Leading tech advocates on Capitol Hill are planning to introduce a bill that would reinstate net neutrality on the internet, according to a report from the Washington Post.
Sens. Ed Markey (D-Mass.) and Ron Wyden (D-Ore.), along with Rep. Doris Matsui (D-Calif.) will reportedly introduce legislation that will restore Title II authority over the internet, allowing the Federal Communications Commission (FCC) to regulate it more stringently, as the government does with other public utilities.
If Congress were to codify net neutrality, telecom companies could be punished for blocking and throttling internet use by the FCC, which would also be freer to help foster competition in the space, potentially allowing for cheaper prices and faster speeds.

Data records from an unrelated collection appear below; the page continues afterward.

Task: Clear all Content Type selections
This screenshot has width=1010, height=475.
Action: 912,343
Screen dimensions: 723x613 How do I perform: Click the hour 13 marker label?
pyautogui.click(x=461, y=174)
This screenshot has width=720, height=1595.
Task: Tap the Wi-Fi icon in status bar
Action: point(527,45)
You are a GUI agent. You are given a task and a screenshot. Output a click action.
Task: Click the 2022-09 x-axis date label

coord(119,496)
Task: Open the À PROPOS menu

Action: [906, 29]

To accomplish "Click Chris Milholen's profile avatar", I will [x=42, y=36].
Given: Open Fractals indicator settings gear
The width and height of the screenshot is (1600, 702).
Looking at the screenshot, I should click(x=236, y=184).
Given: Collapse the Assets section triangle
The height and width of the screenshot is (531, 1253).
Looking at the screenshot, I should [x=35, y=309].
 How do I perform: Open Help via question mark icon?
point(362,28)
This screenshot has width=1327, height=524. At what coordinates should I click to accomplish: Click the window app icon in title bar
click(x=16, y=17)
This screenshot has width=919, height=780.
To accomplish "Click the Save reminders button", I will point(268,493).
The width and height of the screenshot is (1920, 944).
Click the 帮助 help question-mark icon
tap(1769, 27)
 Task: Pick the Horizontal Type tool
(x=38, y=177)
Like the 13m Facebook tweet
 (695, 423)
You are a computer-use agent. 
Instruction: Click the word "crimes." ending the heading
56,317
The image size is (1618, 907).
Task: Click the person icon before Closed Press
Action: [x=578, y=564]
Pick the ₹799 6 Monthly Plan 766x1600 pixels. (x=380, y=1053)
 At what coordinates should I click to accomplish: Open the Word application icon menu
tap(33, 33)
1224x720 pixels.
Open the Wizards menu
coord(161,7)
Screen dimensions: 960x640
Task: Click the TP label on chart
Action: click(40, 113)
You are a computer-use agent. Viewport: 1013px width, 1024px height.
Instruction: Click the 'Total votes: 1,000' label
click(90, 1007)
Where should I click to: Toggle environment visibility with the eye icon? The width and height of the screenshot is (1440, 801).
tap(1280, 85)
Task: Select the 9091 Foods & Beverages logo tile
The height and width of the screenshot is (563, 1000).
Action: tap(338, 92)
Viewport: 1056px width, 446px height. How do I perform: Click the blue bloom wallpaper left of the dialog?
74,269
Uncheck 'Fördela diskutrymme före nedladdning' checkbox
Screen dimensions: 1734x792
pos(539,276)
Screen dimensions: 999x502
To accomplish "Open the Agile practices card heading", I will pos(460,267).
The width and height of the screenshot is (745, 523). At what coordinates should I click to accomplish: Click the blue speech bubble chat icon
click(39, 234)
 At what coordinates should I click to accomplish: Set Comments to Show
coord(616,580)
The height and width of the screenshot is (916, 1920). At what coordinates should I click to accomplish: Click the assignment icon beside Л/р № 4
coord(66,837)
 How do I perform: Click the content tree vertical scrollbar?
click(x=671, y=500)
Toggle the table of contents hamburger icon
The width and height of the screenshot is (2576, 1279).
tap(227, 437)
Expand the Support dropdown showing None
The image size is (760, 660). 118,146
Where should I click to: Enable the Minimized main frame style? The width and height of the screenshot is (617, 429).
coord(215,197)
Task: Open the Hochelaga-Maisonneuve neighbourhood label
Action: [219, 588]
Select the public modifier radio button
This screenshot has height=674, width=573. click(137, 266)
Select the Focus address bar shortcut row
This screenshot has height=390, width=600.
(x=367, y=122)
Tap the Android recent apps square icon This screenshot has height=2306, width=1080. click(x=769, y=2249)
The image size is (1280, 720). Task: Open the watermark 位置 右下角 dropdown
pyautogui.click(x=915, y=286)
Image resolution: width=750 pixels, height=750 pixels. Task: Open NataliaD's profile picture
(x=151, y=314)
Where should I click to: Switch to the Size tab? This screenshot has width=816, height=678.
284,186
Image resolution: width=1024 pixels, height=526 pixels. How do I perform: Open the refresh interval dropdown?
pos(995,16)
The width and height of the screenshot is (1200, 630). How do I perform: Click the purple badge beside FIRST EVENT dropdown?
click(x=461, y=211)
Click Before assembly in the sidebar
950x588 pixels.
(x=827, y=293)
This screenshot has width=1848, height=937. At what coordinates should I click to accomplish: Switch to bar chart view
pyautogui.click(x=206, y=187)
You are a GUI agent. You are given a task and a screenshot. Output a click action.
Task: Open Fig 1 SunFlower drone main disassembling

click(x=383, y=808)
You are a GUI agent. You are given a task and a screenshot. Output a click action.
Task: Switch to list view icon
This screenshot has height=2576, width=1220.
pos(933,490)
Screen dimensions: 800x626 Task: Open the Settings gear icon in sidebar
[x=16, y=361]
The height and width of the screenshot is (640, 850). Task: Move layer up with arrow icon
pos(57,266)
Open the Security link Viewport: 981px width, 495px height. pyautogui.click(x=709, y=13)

The news comes as the Senate has failed to advance the nomination of Gigi Sohn to be the FCC’s final commissioner. Her nomination is still languishing in the Senate, despite passing out of committee months ago. A fully staffed FCC was expected to reinstate net neutrality, but Biden has been unable to break a 2-2 deadlock at the agency by getting Sohn approved.
Markey, Wyden, and Matsui’s bill would bring back the FCC’s authority to regulate the internet. Those rules, first established in 2015, were repealed by then-President Donald Trump’s FCC in 2017, a charge led by then-Chairman Ajit Pai.
In the years since, the repeal has been beset by legal troubles, as it was challenged in a major case. The courts agreed the FCC’s repeal was legitimate but allowed for states to make their own regulations. A California bill that was more strident than even the original regulations eventually won its own series of legal victories, paving the way for it to be implemented.
With the 2022 midterms looming in November, the trio’s bill faces a short timeline to pass through the Senate and House, as it’s unclear if Democrats will maintain control over either chamber.
If Democrats lose the Senate as well, it’s possible Biden could even be forced to nominate another person for FCC commissioner, as Republicans have been adamantly against seating Sohn.